--- Assigned task ---
Retype exactly the lines from the line with "Viewport: 860px width, 585px" to the end of the data, keeping both boundary lines.

##### Source material #####

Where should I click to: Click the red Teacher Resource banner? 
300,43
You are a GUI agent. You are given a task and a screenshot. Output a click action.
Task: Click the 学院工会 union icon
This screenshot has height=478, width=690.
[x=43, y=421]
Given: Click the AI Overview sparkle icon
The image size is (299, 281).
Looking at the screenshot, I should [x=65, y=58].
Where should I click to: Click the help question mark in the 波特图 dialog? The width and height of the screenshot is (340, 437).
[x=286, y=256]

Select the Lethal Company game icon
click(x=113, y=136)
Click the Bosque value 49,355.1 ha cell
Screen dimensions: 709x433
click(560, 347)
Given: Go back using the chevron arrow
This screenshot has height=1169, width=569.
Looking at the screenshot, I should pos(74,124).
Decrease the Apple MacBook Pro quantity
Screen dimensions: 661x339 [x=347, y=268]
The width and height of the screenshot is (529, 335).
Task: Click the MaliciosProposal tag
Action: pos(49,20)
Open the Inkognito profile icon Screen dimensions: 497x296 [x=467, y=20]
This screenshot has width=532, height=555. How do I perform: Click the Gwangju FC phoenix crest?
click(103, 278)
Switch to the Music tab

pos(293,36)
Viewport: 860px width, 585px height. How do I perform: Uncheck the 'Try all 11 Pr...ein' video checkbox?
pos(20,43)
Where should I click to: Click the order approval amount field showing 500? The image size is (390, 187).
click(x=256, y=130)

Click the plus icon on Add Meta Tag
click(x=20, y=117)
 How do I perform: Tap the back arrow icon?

#####

--- Response for this exercise ---
Viewport: 860px width, 585px height. How do I perform: Uncheck the 'Try all 11 Pr...ein' video checkbox?
pos(20,43)
Where should I click to: Click the order approval amount field showing 500? The image size is (390, 187).
click(x=256, y=130)

Click the plus icon on Add Meta Tag
click(x=20, y=117)
 How do I perform: Tap the back arrow icon?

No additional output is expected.